Os ex-ilhéus do Parque Nacional de Ilha Grande decidiram voltar para as ilhas desocupadas desde a criação da área de preservação ambiental, em 1997, por não obterem resposta do Instituto Brasileiro do Meio Ambiente e dos Recursos Naturais Renováveis (Ibama) sobre as indenizações. A decisão foi tomada em reunião promovida pela Associação dos Ilhéus Atingidos pelo Parque Nacional de Ilha Grande e Área de Proteção Ambiental (Apig), semana passada em Querência do Norte ®MDNM¯(113 km de Paranavaí).
''Vamos entar em contato com as lideranças de outras regiões, como Candói e Castro, para definir a estratégia e logística para a volta às ilhas'', explicou o presidente da Apig, Eduardo Ortt.

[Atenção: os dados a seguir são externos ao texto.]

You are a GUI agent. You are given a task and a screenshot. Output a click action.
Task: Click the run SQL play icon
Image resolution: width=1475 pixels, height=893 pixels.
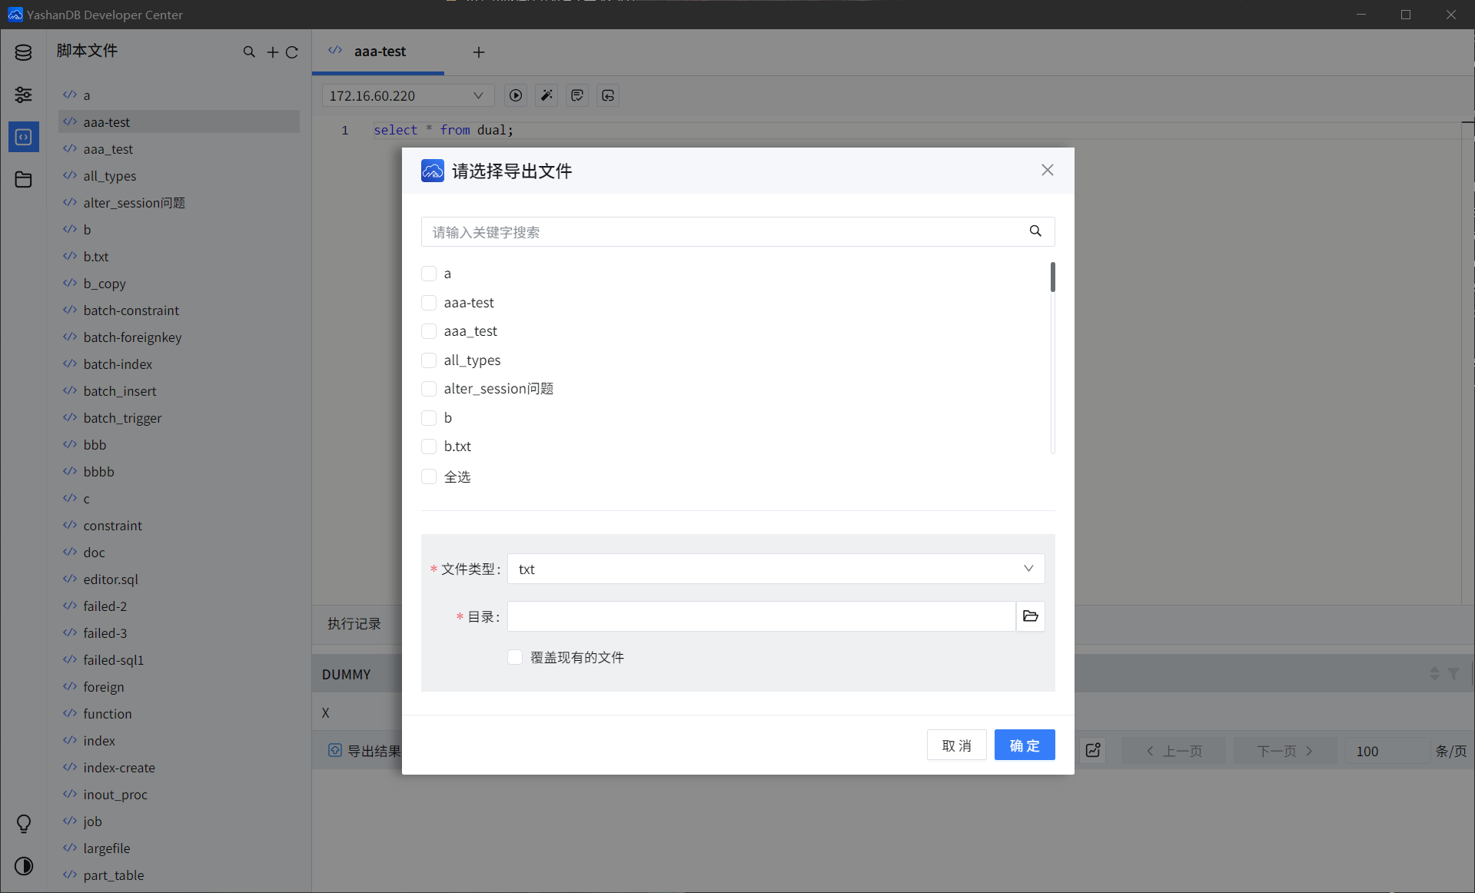pyautogui.click(x=516, y=95)
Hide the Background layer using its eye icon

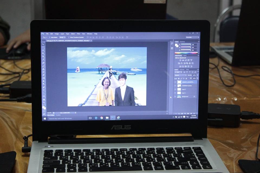click(x=175, y=96)
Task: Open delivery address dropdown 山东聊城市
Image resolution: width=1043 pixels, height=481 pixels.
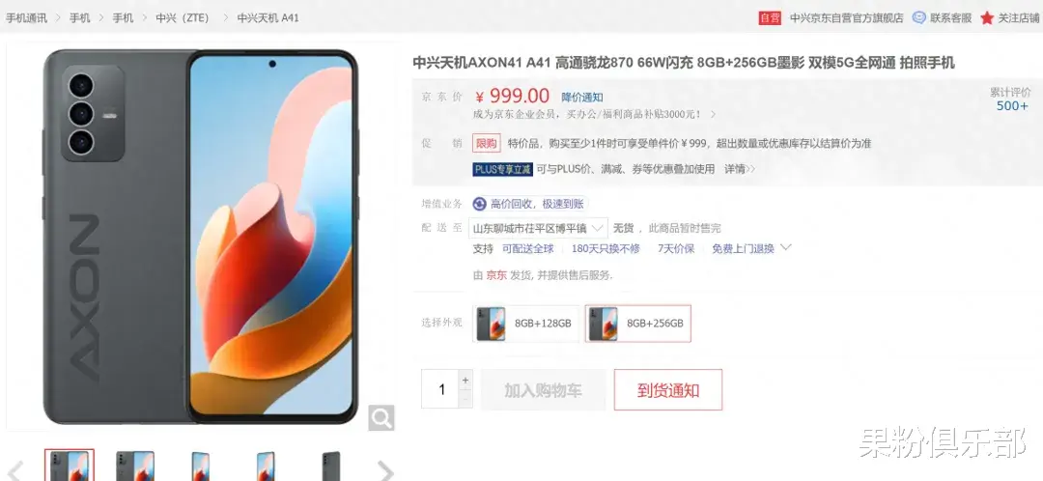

Ele acrescentou que uma nova reunião será marcada para decidir a data do retorno, que não deverá ''ultrapassar maio.'' O encontro reuniu cerca de 300 pessoas num clube de Querência do Norte. Os ex-ilhéus questionam o valor e a demora no pagamento das indenizações.
Ortt questionou também a criação de novas áreas de proteção ambiental no Estado, já que os ex-ilhéus do Parque Nacional de Ilha Grande ainda não obtiveram resposta sobre as indenizações. ''A definição do valor não pode ser unilateral'', criticou Ortt.
A reportagem tentou entrar em contato com o superintendente do Ibama no Paraná, Marino Eligio Gonçalves, mas foi informada que ele estaria viajando. A assessoria de imprensa do órgão não retornou o pedido de entrevista feito pela Folha.